• _Objectives_
[1] Please transcribe the stretch of the Encore earnings call text from "Domestic revenues were" through "long-term collection stream.".
[2] Render this sentence from the Encore earnings call text in Spanish: "Zero basis revenues are highly predictable and provide Encore with a valuable long-term collection stream."
[3] Write the next part of the Encore earnings call text, picking up right after its final sentence.

Domestic revenues were down 2% compared to the same quarter a year ago, as we continue to see the impact of higher multiple portfolios rolling off our books. International revenues, outside of Europe, grew compared to the third quarter last year, due to Encore's addition of Baycorp in Q4 of 2015.
We recorded $3 million of domestic net portfolio allowance reversals in Q3. In the third quarter we increased domestic yields, primarily in the 2012 and 2013 Vintages, as a result of sustained overperformance by pools within those Vintages.
In the third quarter Encore generated $38 million of zero-based revenue compared to $29 million in the same period a year ago. Encore's prudent accounting approach can generate zero-basis revenues. Zero basis revenues are highly predictable and provide Encore with a valuable long-term collection stream.
Turning to cost to collect. Excluding acquisition-related and other costs, our overall cost to collect in the third quarter was 41.1% compared to 39.2% in the same quarter a year ago.
This increase of 190 basis points year over year reflects the impact of the adjustment to Cabot's deferred court costs and was partially offset by improved cost to collect in the United States, which benefited from our strategic cost management program. Without the adjustment to Cabot's court cost reserve, our European cost to collect would have been approximately 31%, and our overall cost to collect would have been approximately 38.3%. We expect our European cost to collect to return to its normal run rate, closer to 30% in Q4.
Our estimated remaining collections, or ERC, at the end of the third quarter was $5.7 billion, an increase of 1% compared to the end of September a year ago. In constant currency terms, our ERC grew 9% on a year-over-year basis.
It is important to understand that Encore and Cabot account for ERC differently. In accordance with US GAAP principles, Encore's ERC represents our best estimate of future collections. And as Ken mentioned, we are now migrating to a 180-month ERC for Cabot pool groups, beginning at the time of acquisition.
Cabot's ERC is reported as revised for each pool group each quarter. Cabot adjusts ERC based on collections for the most recently completed quarter, either up or down, and it is done in a formulaic basis.
Unlike Encore, Cabot's ERC is based on a 120-month window -- a rolling 120-month window. Because of these differences and because Encore's European Vintages and Cabot's Vintages are constructed from different combinations of pool groups, Encore's ERC is not directly comparable to Cabot's ERC for any given Vintage.
Additionally, all collection curves and forecasts for Cabot's pool group originate at Cabot. The projected ERC always starts with Cabot and Cabot management. Importantly, we believe the reported ERC in both Encore's and Cabot's financial disclosures, though different, is correctly represented, given each company's respective accounting policy.
In the third quarter we recorded a GAAP net loss from continuing operations of $0.06 per share, which resulted largely from a European allowance charge, partially offset by a tax adjustment. In reconciling our GAAP net loss to our adjusted net loss, adjustments included $0.15 related to acquisition integration and restructuring costs, $0.12 related to the non-cash interest and issuance costs associated with our convertible notes, $0.10 related to settlement fees and related administrative expenses, followed by $0.02 for the amortization of certain acquired intangible assets related to our contingency collections business.

• _Extracted material_
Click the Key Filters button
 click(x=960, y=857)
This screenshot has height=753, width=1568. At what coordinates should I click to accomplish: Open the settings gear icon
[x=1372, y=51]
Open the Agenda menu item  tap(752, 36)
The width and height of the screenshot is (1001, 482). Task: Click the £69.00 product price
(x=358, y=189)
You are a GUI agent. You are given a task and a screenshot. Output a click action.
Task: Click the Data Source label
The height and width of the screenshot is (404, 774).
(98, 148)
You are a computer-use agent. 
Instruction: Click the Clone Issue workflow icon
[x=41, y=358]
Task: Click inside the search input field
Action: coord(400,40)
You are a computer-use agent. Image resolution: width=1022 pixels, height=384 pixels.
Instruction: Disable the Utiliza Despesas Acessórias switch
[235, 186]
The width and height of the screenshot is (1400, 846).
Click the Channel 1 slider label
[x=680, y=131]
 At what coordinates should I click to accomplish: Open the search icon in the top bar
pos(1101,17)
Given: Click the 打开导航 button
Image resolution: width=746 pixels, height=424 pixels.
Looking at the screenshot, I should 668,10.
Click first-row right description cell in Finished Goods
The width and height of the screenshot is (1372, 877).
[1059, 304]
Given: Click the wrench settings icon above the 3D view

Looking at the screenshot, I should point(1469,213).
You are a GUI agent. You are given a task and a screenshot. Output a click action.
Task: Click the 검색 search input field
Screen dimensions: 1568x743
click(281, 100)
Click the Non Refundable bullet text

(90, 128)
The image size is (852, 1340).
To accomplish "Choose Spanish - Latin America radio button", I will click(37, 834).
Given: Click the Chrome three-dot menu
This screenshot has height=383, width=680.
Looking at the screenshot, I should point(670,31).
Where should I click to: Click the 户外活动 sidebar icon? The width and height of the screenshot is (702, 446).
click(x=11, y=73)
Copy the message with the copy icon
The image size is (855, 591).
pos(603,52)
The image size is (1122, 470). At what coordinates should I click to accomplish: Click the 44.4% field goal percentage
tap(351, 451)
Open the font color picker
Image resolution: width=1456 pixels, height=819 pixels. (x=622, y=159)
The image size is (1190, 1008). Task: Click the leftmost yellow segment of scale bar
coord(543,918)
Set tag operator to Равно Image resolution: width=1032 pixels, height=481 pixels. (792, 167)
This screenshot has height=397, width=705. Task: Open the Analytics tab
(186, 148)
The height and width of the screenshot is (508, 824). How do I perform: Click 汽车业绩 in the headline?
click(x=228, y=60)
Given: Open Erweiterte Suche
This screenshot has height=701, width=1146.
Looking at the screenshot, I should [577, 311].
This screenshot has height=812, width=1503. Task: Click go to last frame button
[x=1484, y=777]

• _Expected results_
[1]
Domestic revenues were down 2% compared to the same quarter a year ago, as we continue to see the impact of higher multiple portfolios rolling off our books. International revenues, outside of Europe, grew compared to the third quarter last year, due to Encore's addition of Baycorp in Q4 of 2015.
We recorded $3 million of domestic net portfolio allowance reversals in Q3. In the third quarter we increased domestic yields, primarily in the 2012 and 2013 Vintages, as a result of sustained overperformance by pools within those Vintages.
In the third quarter Encore generated $38 million of zero-based revenue compared to $29 million in the same period a year ago. Encore's prudent accounting approach can generate zero-basis revenues. Zero basis revenues are highly predictable and provide Encore with a valuable long-term collection stream.

[2] Los ingresos de base cero son altamente predecibles y proporcionan a Encore un valioso flujo de cobros a largo plazo.

[3]
After applying the income tax effect of the adjustments and adjusting for noncontrolling interest, we end up with $0.14 per fully diluted share, and our non-GAAP economic EPS was also $0.14. Because our shares traded at an average price below the initial conversion price of our convertible debt during the quarter, we did not exclude any shares from our calculation of our economic EPS.
I would like to mention here an important point about our tax provisions for the third and fourth quarters, which are explained in more detail in the income tax footnote in our Form 10-Q. The large disparity in tax rates between the US and Europe normally reduces our effective tax rate, but because of the Q3 loss centered in European operations this quarter, it instead increased our effective tax rate. Since the effective tax rate expected for the year will also be much higher due to the same factors, our tax expense for the fourth quarter is expected to be approximately $10 million higher than our normalized rate.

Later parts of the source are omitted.